■ **Brief**
Quote the lines below word for word, omitting the pictures.

-- begin Input for this task --

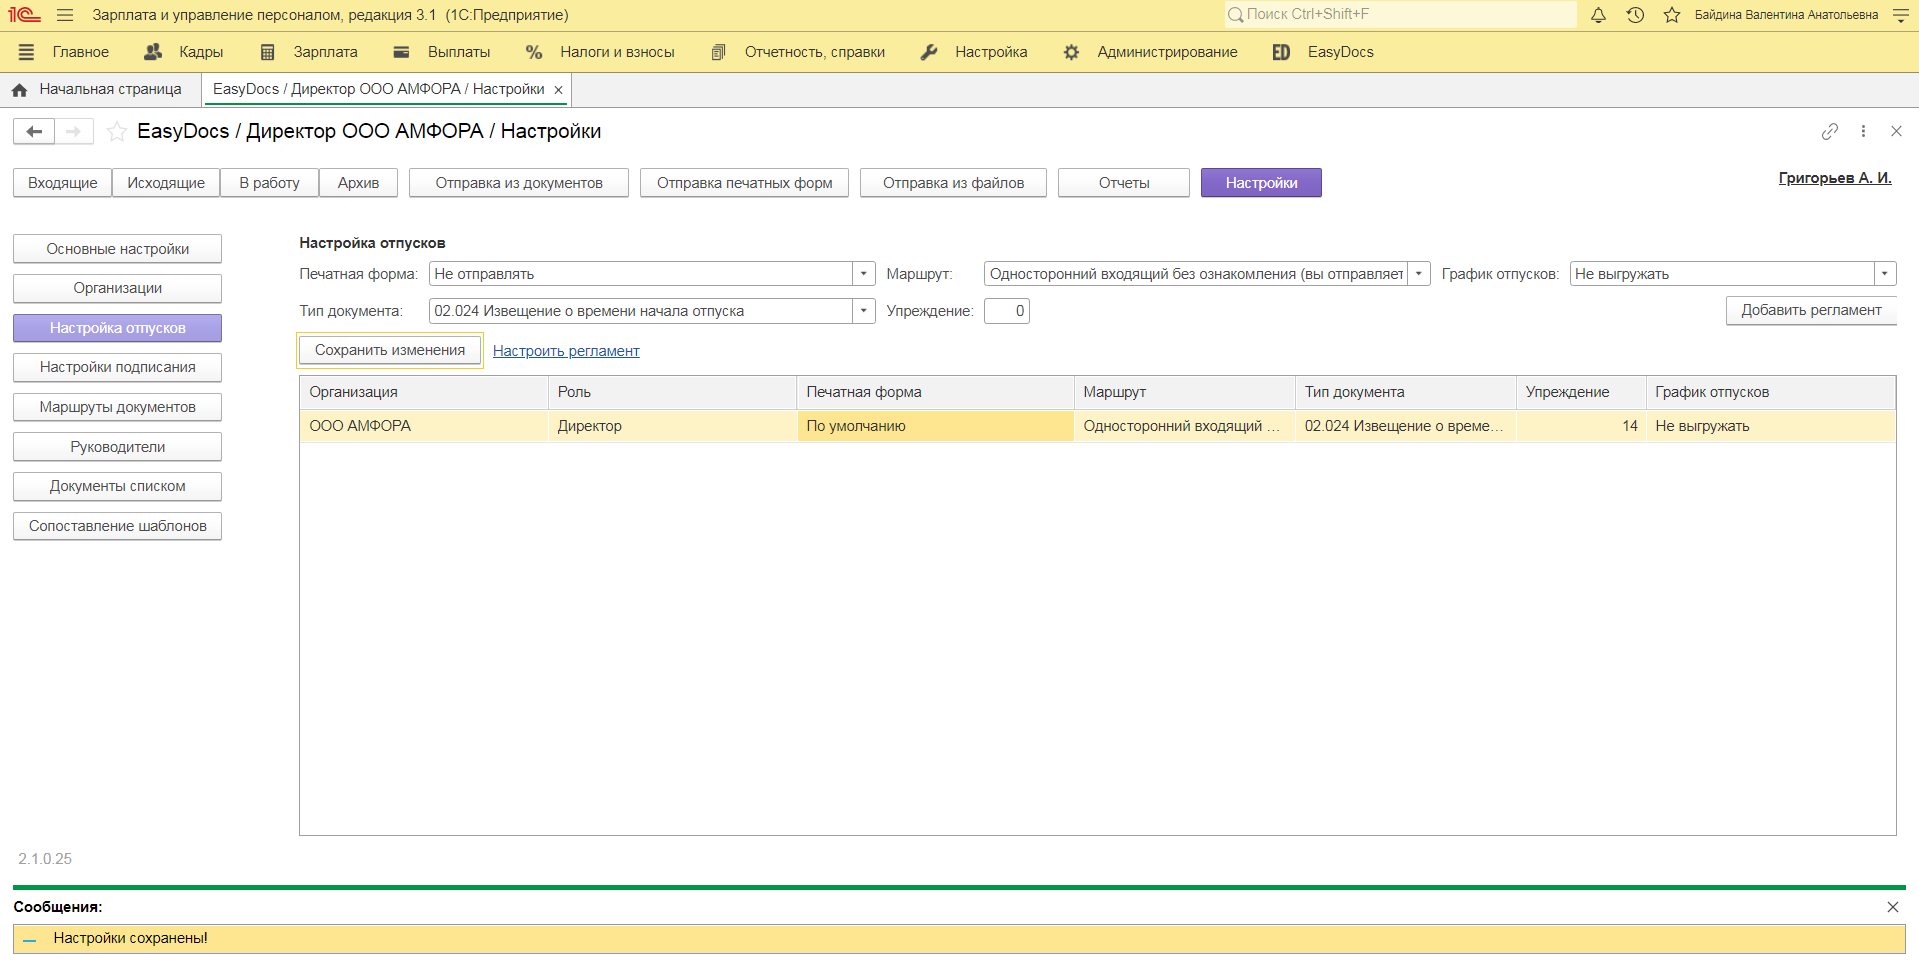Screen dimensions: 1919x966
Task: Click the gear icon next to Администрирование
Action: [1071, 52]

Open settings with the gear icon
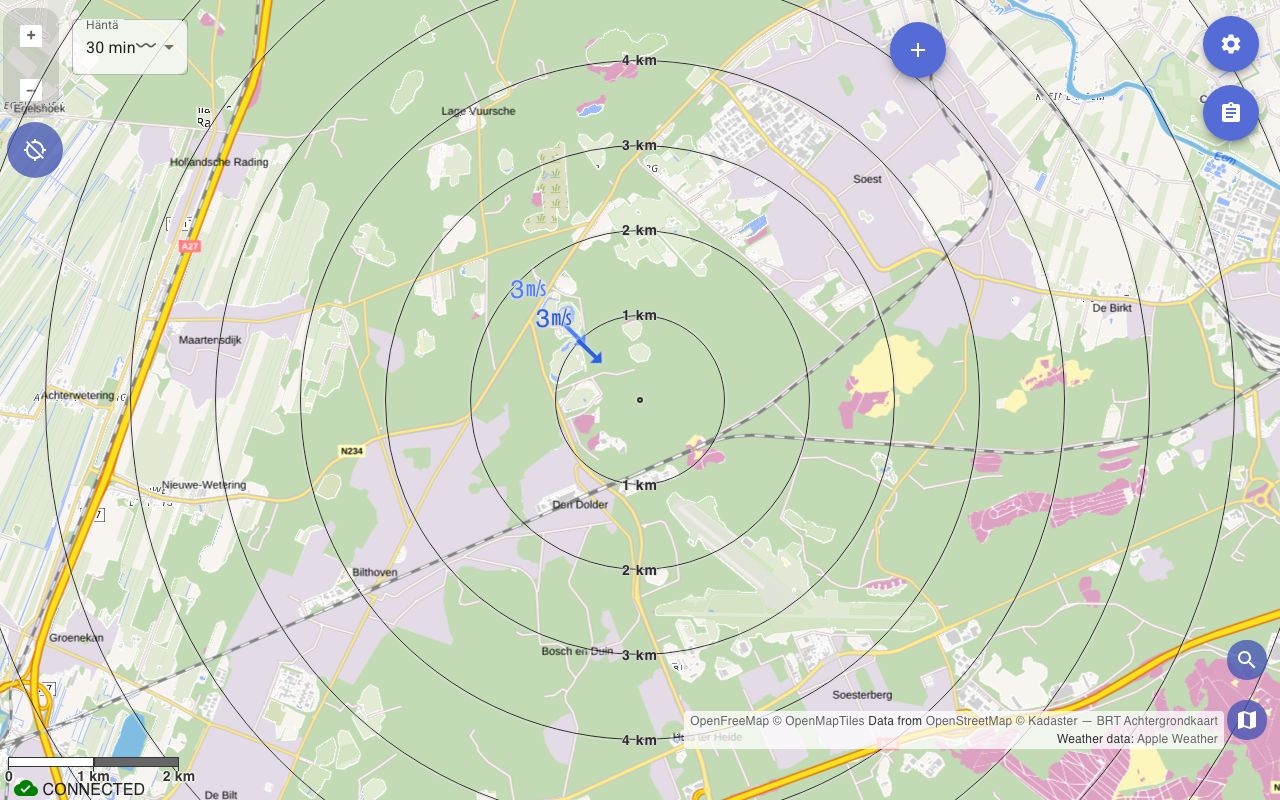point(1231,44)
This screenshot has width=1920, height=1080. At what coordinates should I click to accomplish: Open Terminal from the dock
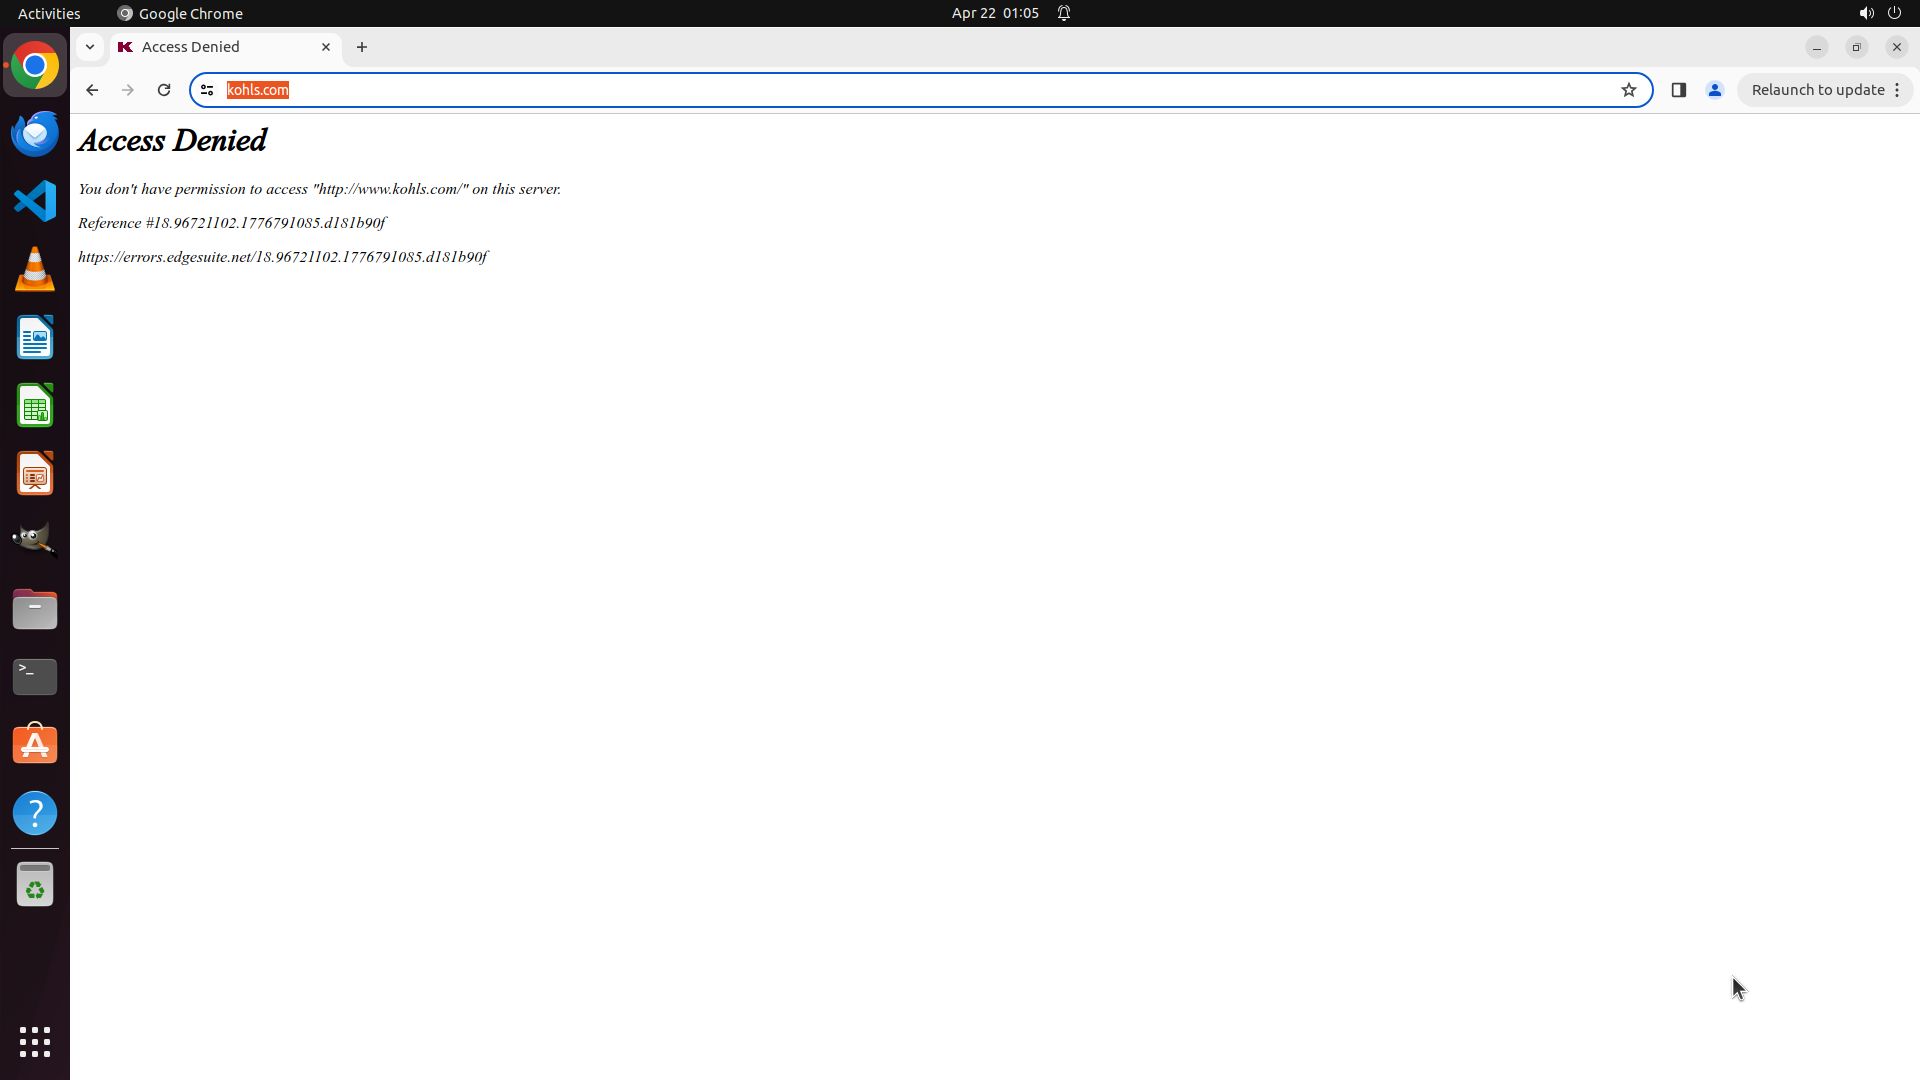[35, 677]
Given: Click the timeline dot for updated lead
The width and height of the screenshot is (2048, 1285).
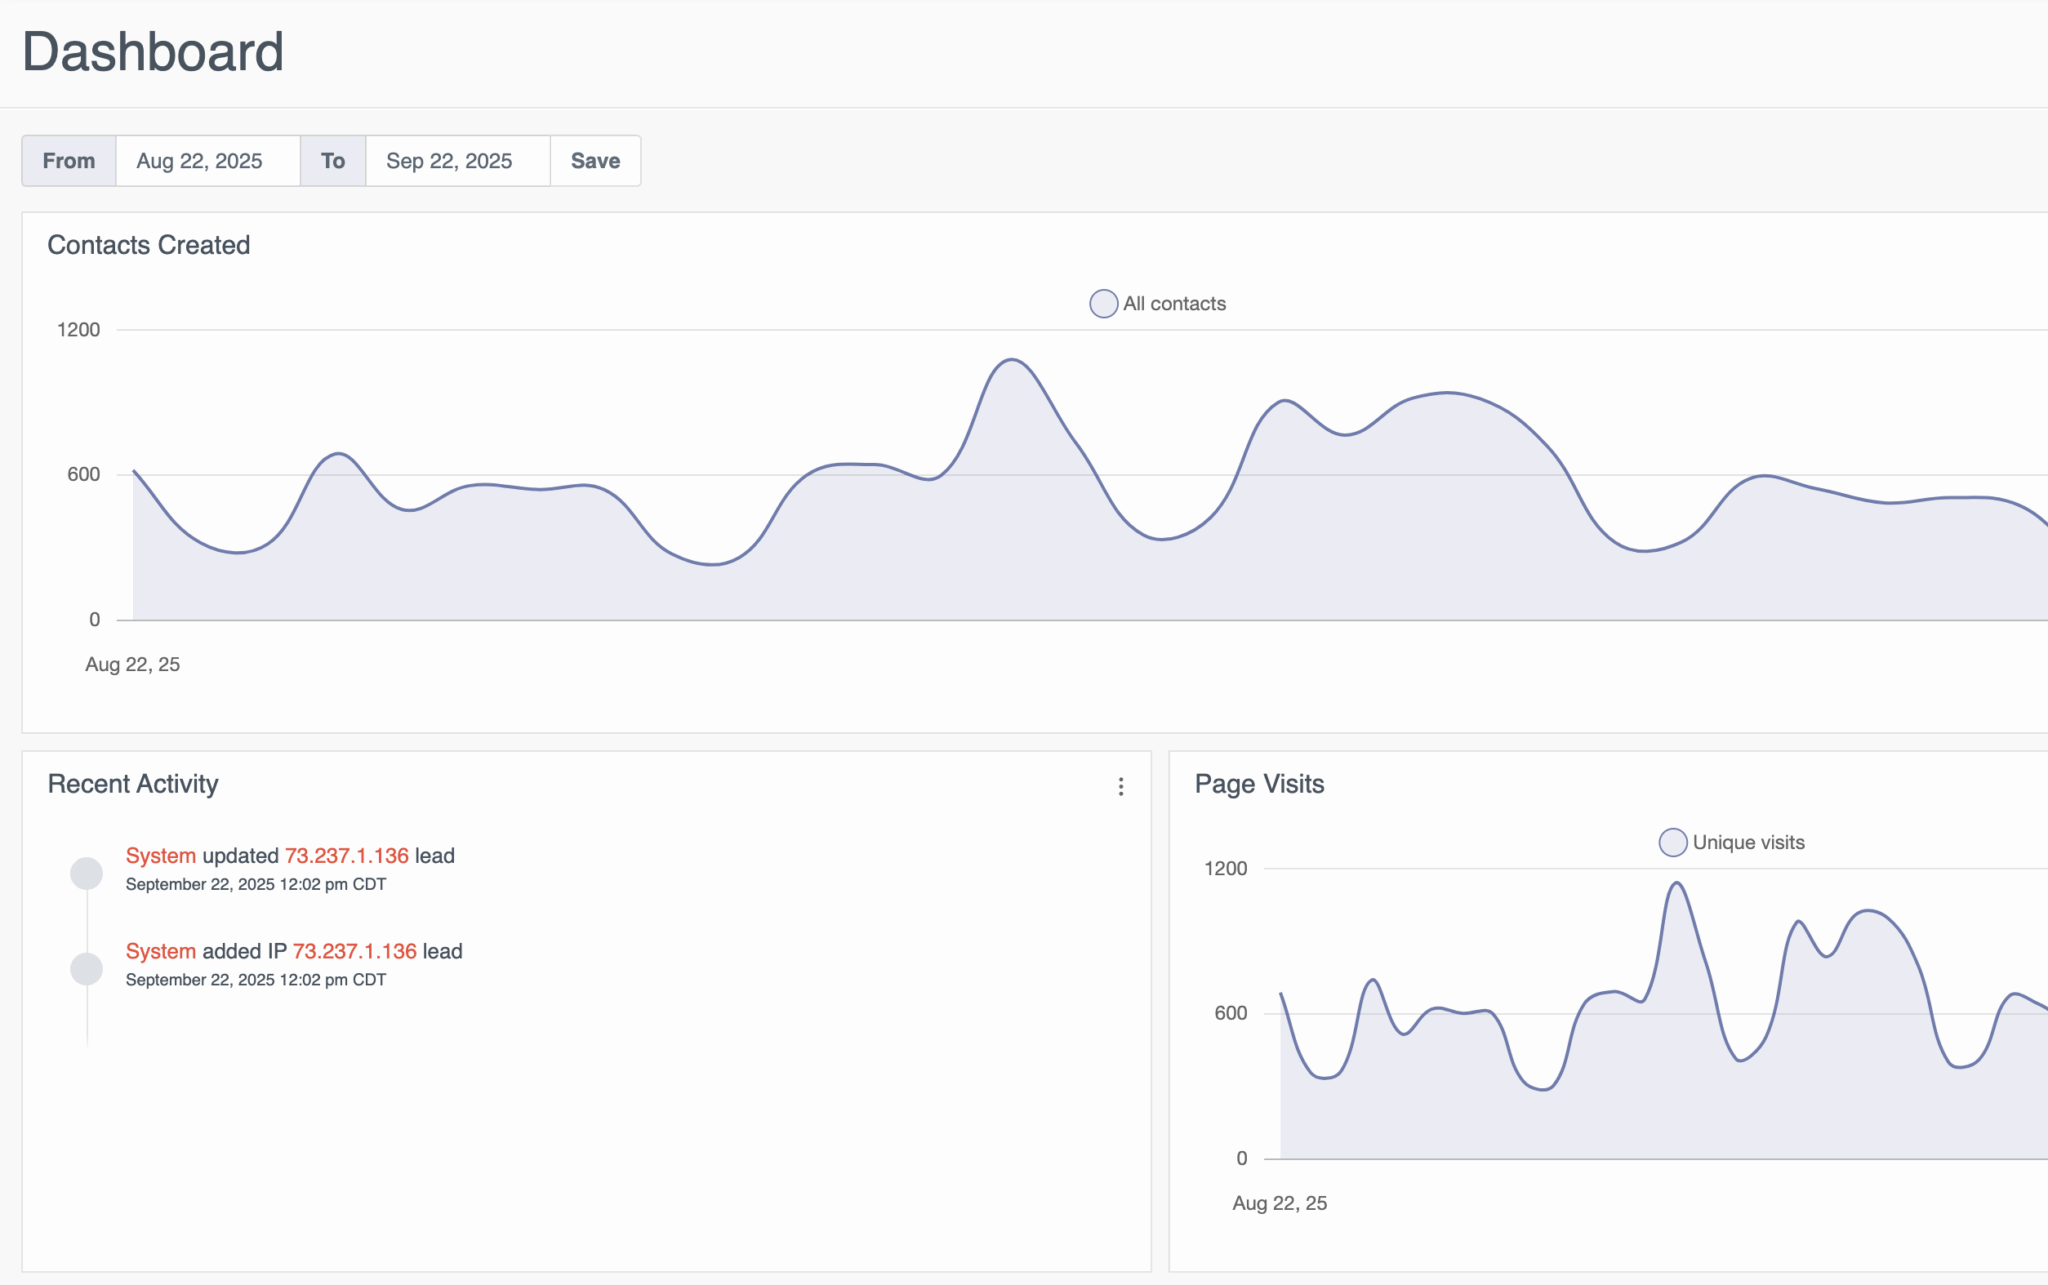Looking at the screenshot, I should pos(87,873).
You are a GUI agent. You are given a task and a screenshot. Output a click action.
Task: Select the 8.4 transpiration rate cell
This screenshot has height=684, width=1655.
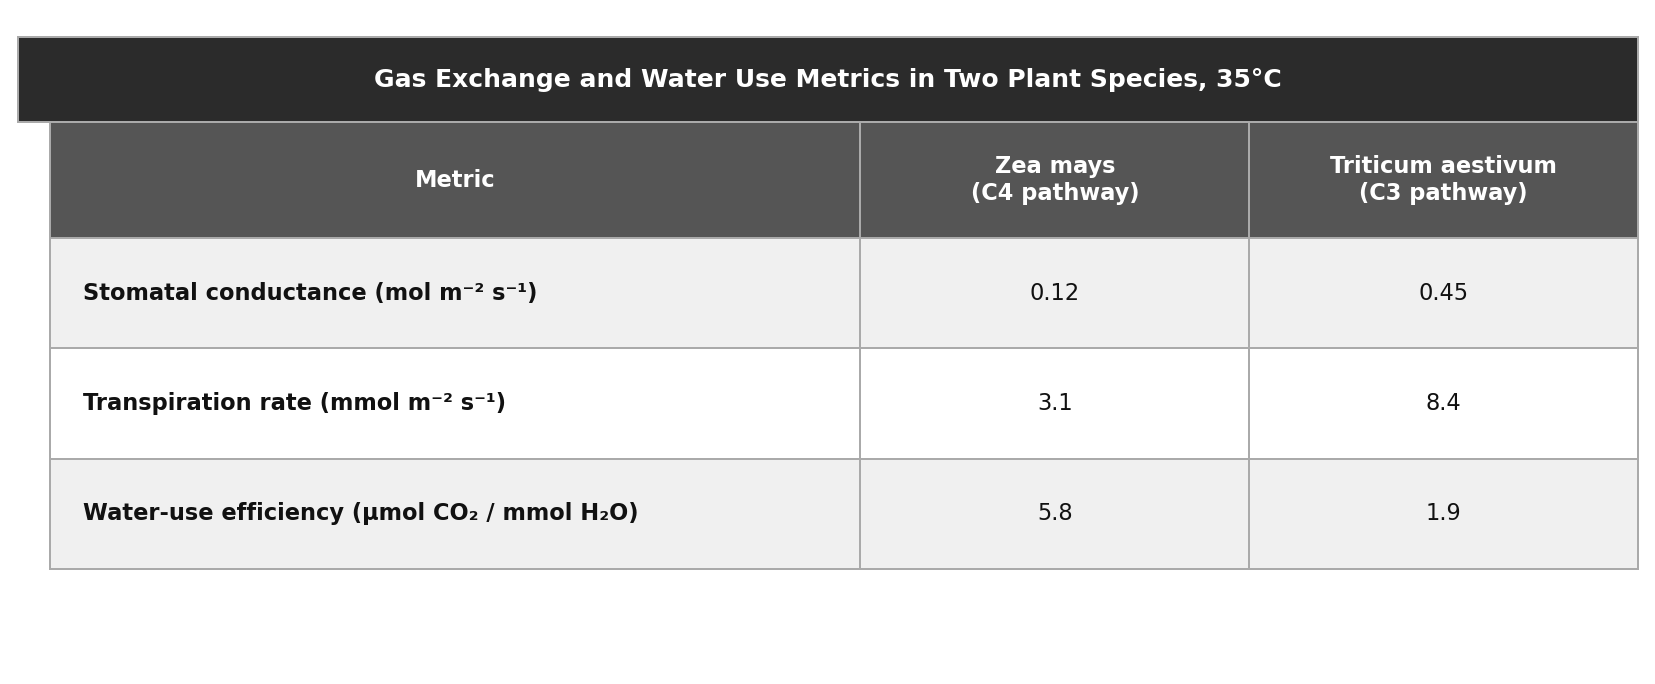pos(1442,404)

-- end Input for this task --

■ **Solution**
Screen dimensions: 1919x966
Task: Click the gear icon next to Администрирование
Action: [1071, 52]

Open settings with the gear icon
point(1231,44)
This screenshot has width=1920, height=1080. At what coordinates should I click to accomplish: Open Terminal from the dock
[35, 677]
Given: Click the timeline dot for updated lead
The width and height of the screenshot is (2048, 1285).
Looking at the screenshot, I should pos(87,873).
You are a GUI agent. You are given a task and a screenshot. Output a click action.
Task: Select the 8.4 transpiration rate cell
This screenshot has height=684, width=1655.
pos(1442,404)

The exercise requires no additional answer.